Each basis, according to her, has different consequences: notice periods, severance pay, guarantees, possibilities to dispute.

Therefore, one message “you are fired,” according to her, is often not a legal document but the beginning of a future labor dispute.

6. What should an employee do upon receiving such an SMS?

First of all – do not react impulsively.

“Save the SMS message. Take a screenshot showing the date, time, sender’s number, and text.

Do not sign a request to leave work voluntarily if that is not your true will. This is especially important. “Voluntarily” is not a formality. It can mean losing the right to a notice period, severance pay, or other guarantees,” advised the lawyer.

Request the employer in writing to provide documents.

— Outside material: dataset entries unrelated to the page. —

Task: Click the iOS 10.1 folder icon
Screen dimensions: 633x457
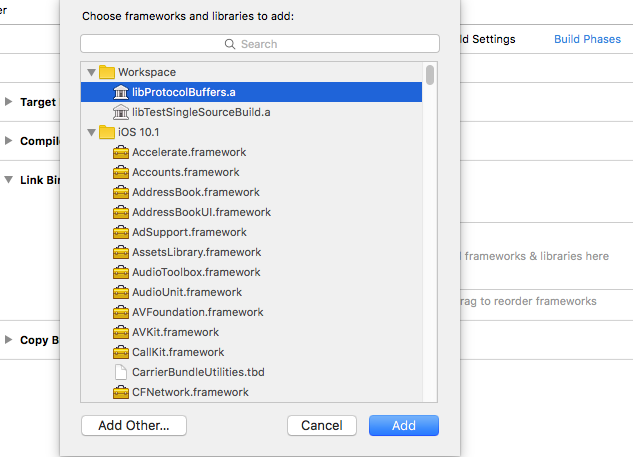Action: point(106,132)
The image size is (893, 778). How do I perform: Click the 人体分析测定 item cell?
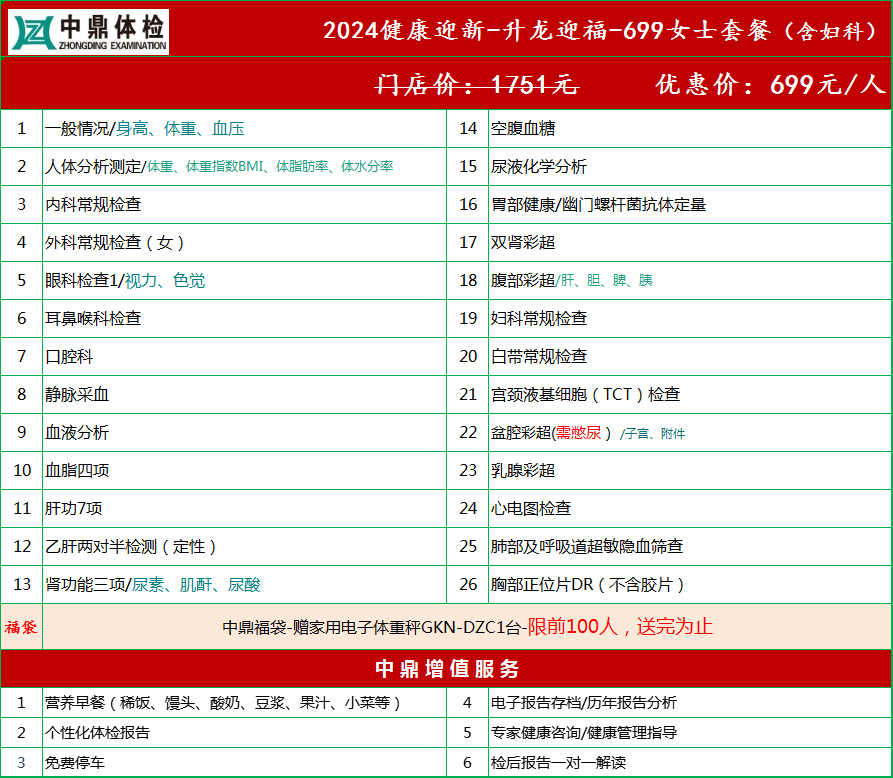(244, 166)
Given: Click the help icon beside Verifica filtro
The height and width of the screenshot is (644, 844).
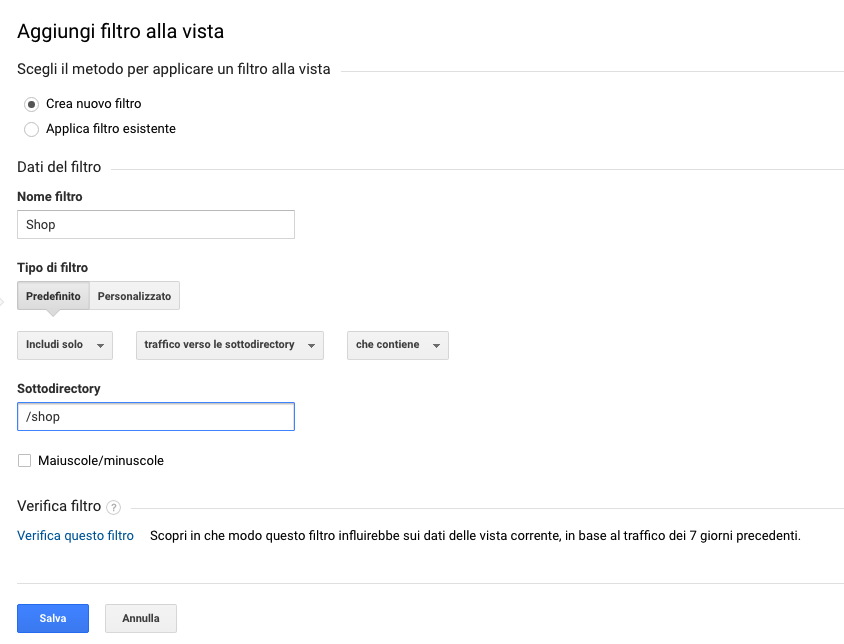Looking at the screenshot, I should pos(114,507).

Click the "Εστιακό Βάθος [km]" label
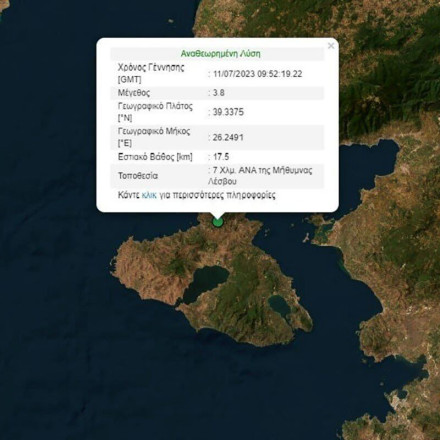point(155,157)
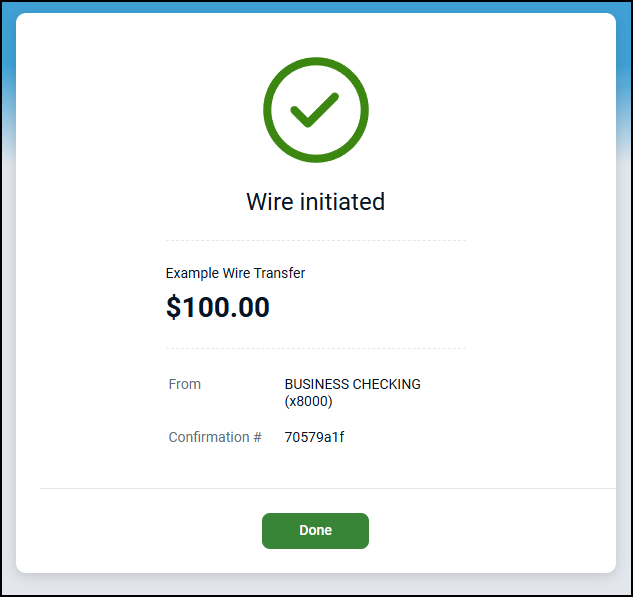Click the gray backdrop below the dialog card
This screenshot has width=633, height=597.
315,584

You can respond neutrally, for example:

“I have received the message. Please immediately provide a written employer’s decision regarding the termination of the employment contract, indicating the basis for termination, the applicable Labor Code provision, specific reasons, and the date of termination of the employment relationship. This response should not be considered my consent to terminate the employment contract.”

If there are doubts about the legality of the dismissal, it is worth consulting a labor law specialist or the Labor Disputes Commission.

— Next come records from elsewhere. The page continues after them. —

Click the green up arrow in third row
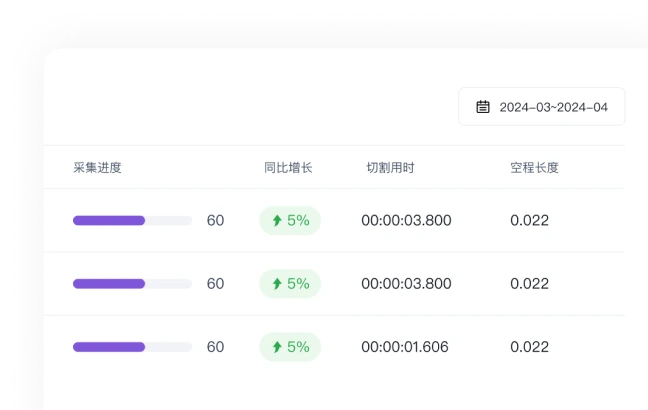This screenshot has width=648, height=410. [x=277, y=347]
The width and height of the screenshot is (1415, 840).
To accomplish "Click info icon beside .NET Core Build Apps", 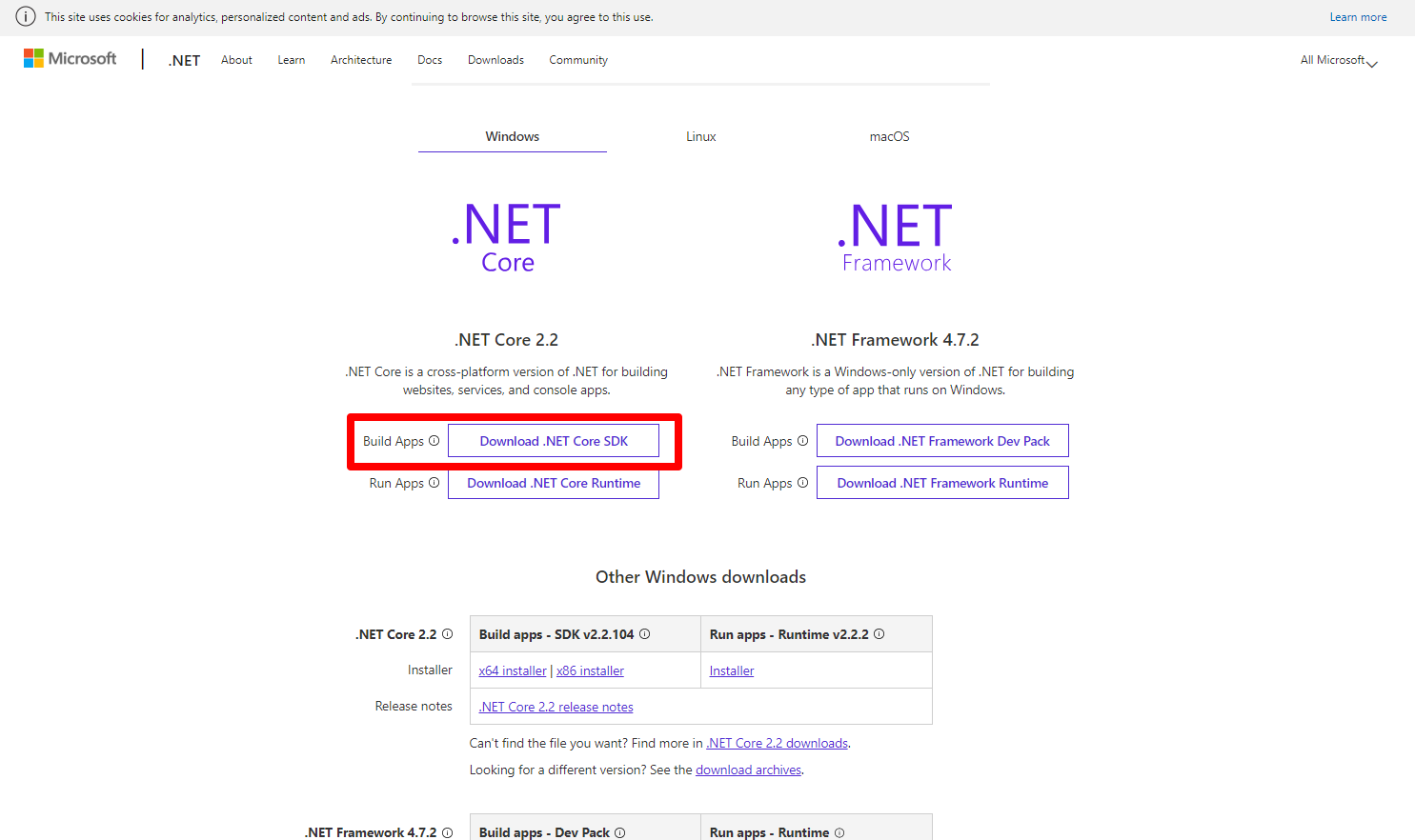I will pyautogui.click(x=435, y=441).
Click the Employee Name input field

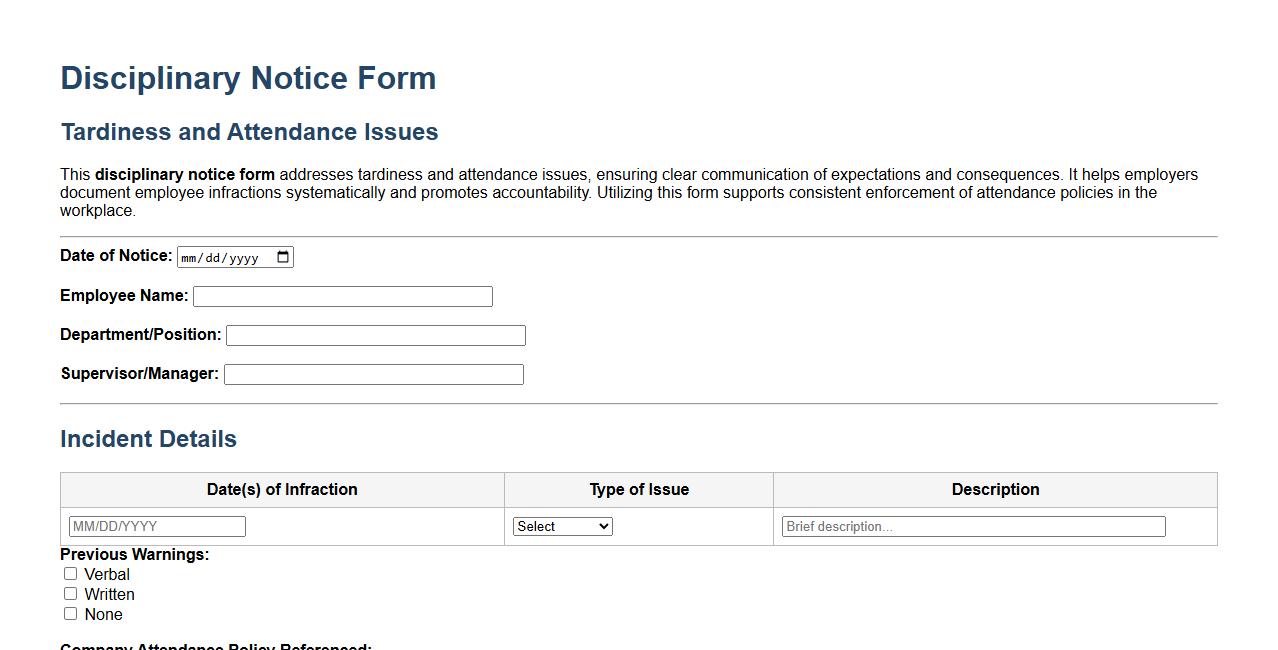pyautogui.click(x=342, y=296)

7. The most important thing – deadlines

If the employee disagrees with the dismissal, delay can cost rights.

For unlawful dismissal, one usually needs to apply to the Labor Disputes Commission within 1 month from when the employee learned or should have learned about the violation of their rights.

Therefore, upon receiving such a message, one should not wait “until the employer sorts out the documents.” Evidence must be collected immediately and the basis for termination clarified.

8. R. Joskaudienė’s legal conclusion

According to the lawyer, the employer cannot legally dismiss an employee solely by a chaotic SMS message without basis, clear reason, Labor Code provision, and proper decision.

But an electronic message itself is not prohibited.

“Therefore, the answer to the reader’s question is this:

An SMS message can be a means of informing, but lawful dismissal depends not on the form of the message but on whether the employer complied with the Labor Code: whether there was a legal basis, clear written content, proper deadlines, evidence, and guarantees due to the employee,” advised R. Joskaudienė.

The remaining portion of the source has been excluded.